A população em situação de vulnerabilidade no Distrito Federal também tem acesso aos serviços da Secretaria de Saúde (SES-DF). Prova disso é que, em 2025, os Consultórios na Rua realizaram 20,6 mil atendimentos individuais durante todo o ano. Essa assistência inclui um rol amplo de procedimentos, como consultas clínicas, troca de curativos, coleta de exames, aplicação de medicamentos, vacinação e encaminhamento para serviços especializados na rede da SES-DF.
Ao todo, 7.158 pacientes em situação de rua foram atendidos no período, sendo hipertensão arterial (pressão alta) e questões relacionadas a transtorno mental e a abuso de drogas problemas mais recorrentes.
De acordo com a gerente de Atenção à Saúde de Populações em Situação Vulnerável e Programas Especiais (Gaspvp) da SES-DF, Marianna Zambelli, é importante se atentar ao perfil etnorracial da população de rua, em sua maioria composta por pessoas pretas e pardas. “Esse dado reflete o racismo estrutural e a desigualdade histórica que empurram essa parcela da população para a vulnerabilidade extrema e a exclusão habitacional”, afirma.
As equipes de Consultório na Rua (eCR) são compostas por profissionais de diversas especialidades, dentre médicos, enfermeiros, psicólogos, assistentes sociais e terapeutas ocupacionais, assim como de várias carreiras de nível médio. Os servidores realizam as atividades de forma itinerante, assim como desenvolvem ações em parceria com as equipes das unidades básicas de saúde (UBSs).
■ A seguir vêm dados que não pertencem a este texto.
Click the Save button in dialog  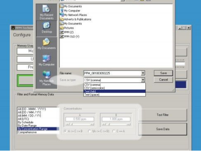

A gerente do Gaspvp ressalta que a atuação do Consultório na Rua vai além do cuidado clínico, significando ainda um exercício de cidadania e um resgate da dignidade do indivíduo conforme o estabelecido pela Constituição Federal de 1988. “O Consultório na Rua é a ferramenta que rompe os muros invisíveis das unidades de saúde. Ao levarmos a equipe até o território, garantimos que a invisibilidade social não se transforme em invisibilidade assistencial”, reforça a profissional.